RECORDS FOR THIS EXERCISE

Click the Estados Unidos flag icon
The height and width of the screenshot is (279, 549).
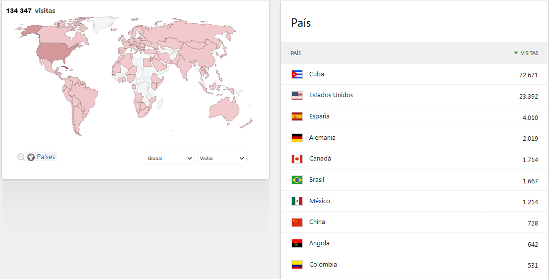pyautogui.click(x=297, y=95)
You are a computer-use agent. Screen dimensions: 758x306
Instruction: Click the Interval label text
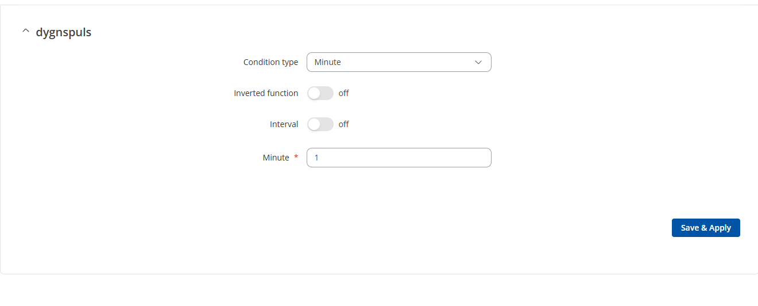point(284,124)
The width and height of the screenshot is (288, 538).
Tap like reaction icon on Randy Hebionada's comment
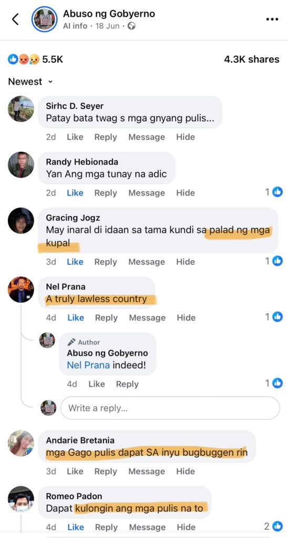click(x=277, y=192)
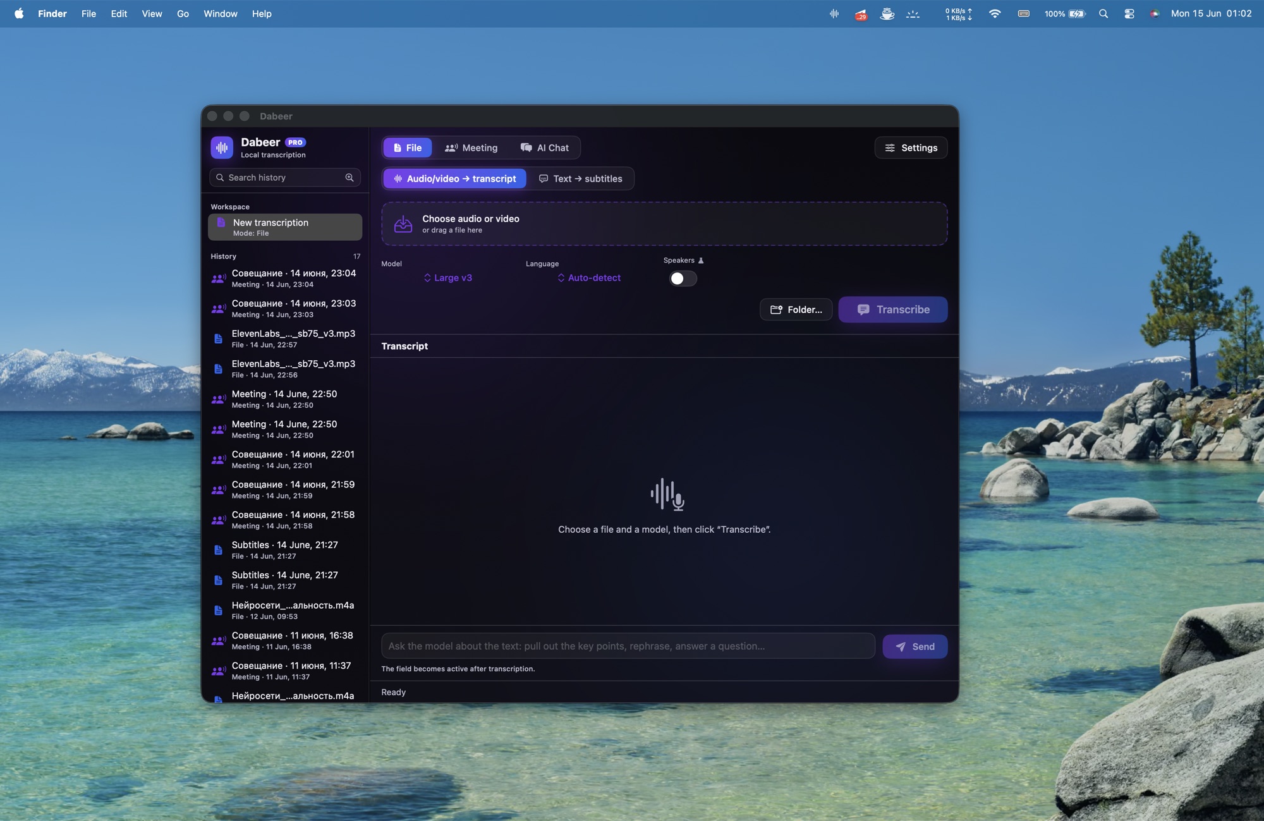Switch to Audio/video → transcript mode
1264x821 pixels.
coord(455,179)
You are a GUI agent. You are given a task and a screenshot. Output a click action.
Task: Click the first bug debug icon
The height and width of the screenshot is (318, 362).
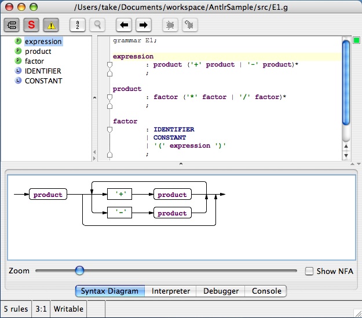pyautogui.click(x=170, y=25)
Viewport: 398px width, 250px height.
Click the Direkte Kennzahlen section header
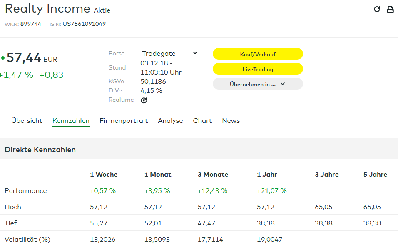point(40,150)
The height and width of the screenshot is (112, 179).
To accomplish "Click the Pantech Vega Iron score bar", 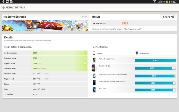I will (155, 60).
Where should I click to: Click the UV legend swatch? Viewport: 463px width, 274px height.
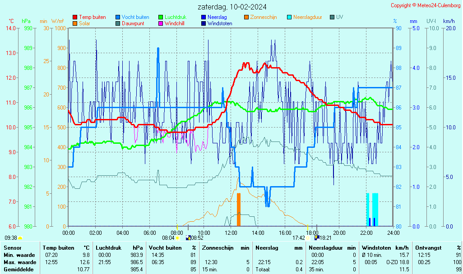[x=332, y=17]
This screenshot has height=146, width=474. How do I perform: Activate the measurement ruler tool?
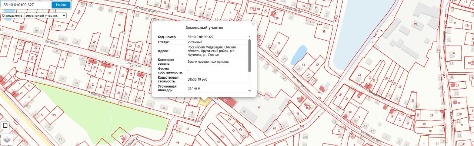5,126
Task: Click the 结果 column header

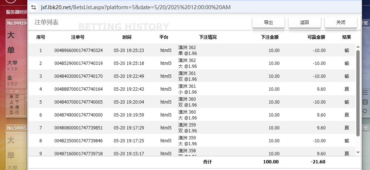Action: (346, 37)
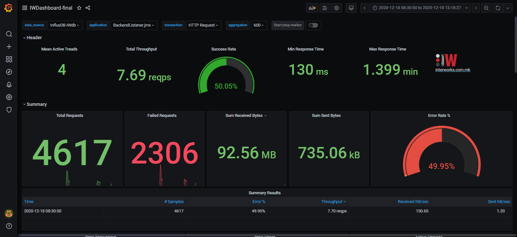Open the InfluxDB-IWdb data source dropdown

click(65, 25)
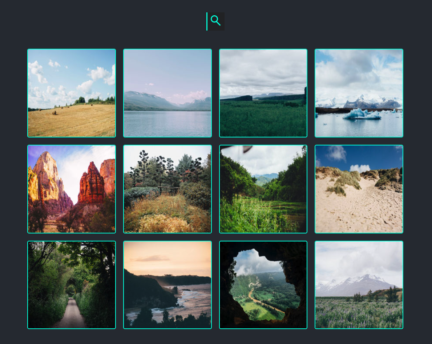
Task: View the sandy dune beach image
Action: tap(359, 189)
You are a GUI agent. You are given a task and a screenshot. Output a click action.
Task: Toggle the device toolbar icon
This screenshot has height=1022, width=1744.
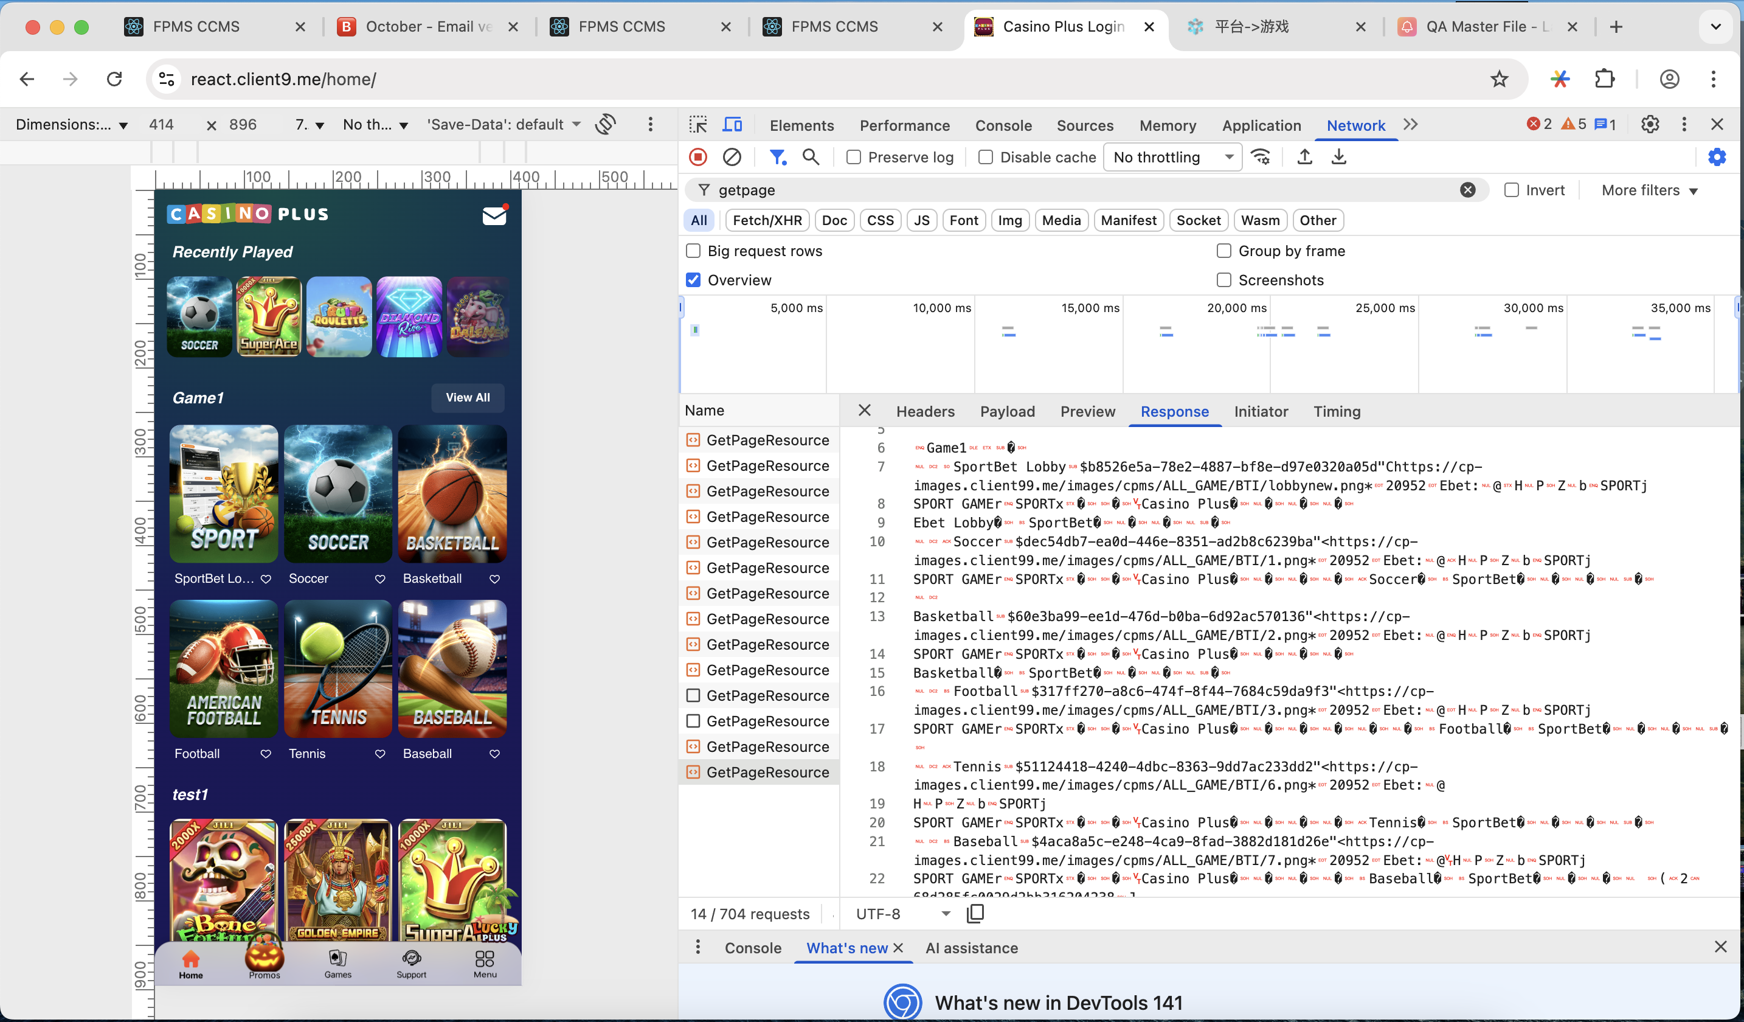[x=732, y=125]
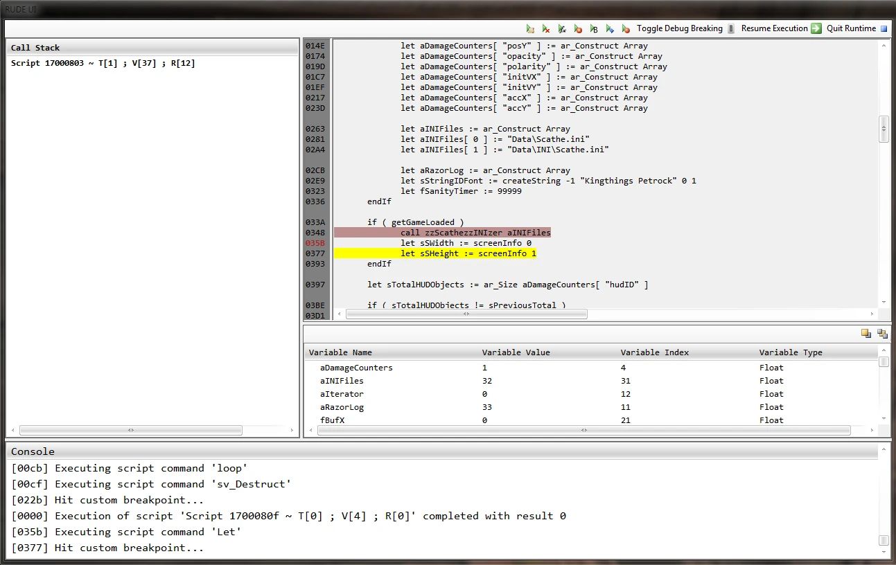Toggle the breakpoint at red address 035B
This screenshot has width=896, height=565.
coord(315,243)
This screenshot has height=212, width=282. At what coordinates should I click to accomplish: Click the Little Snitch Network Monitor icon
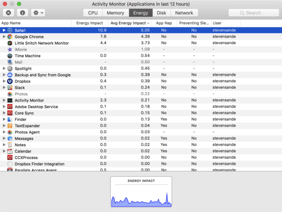[10, 43]
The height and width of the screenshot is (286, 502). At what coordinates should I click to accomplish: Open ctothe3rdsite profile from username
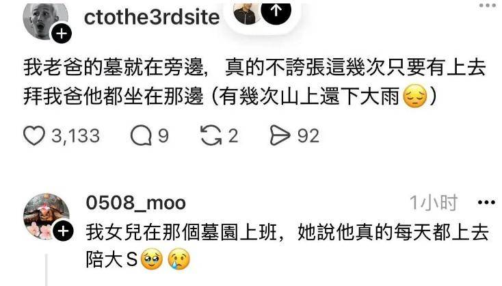152,17
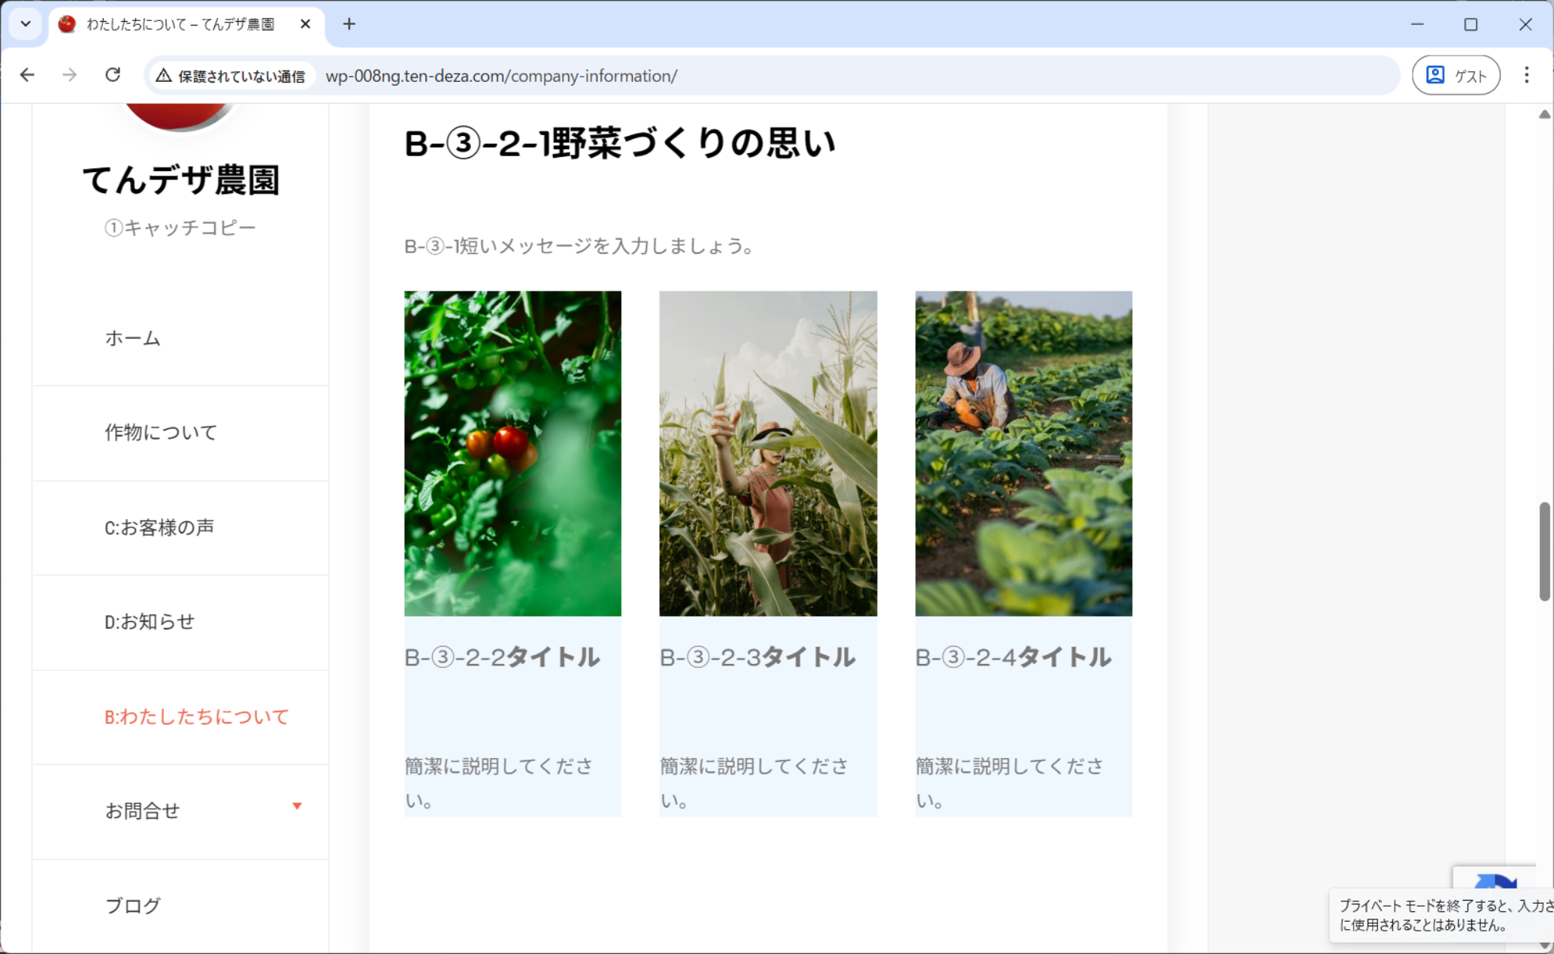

TASK REQUIREMENTS
Report how many lines in the rows above contain the string "screenshot", matching case exactly. Give only the number.

RESPONSE TO THE EXERCISE
11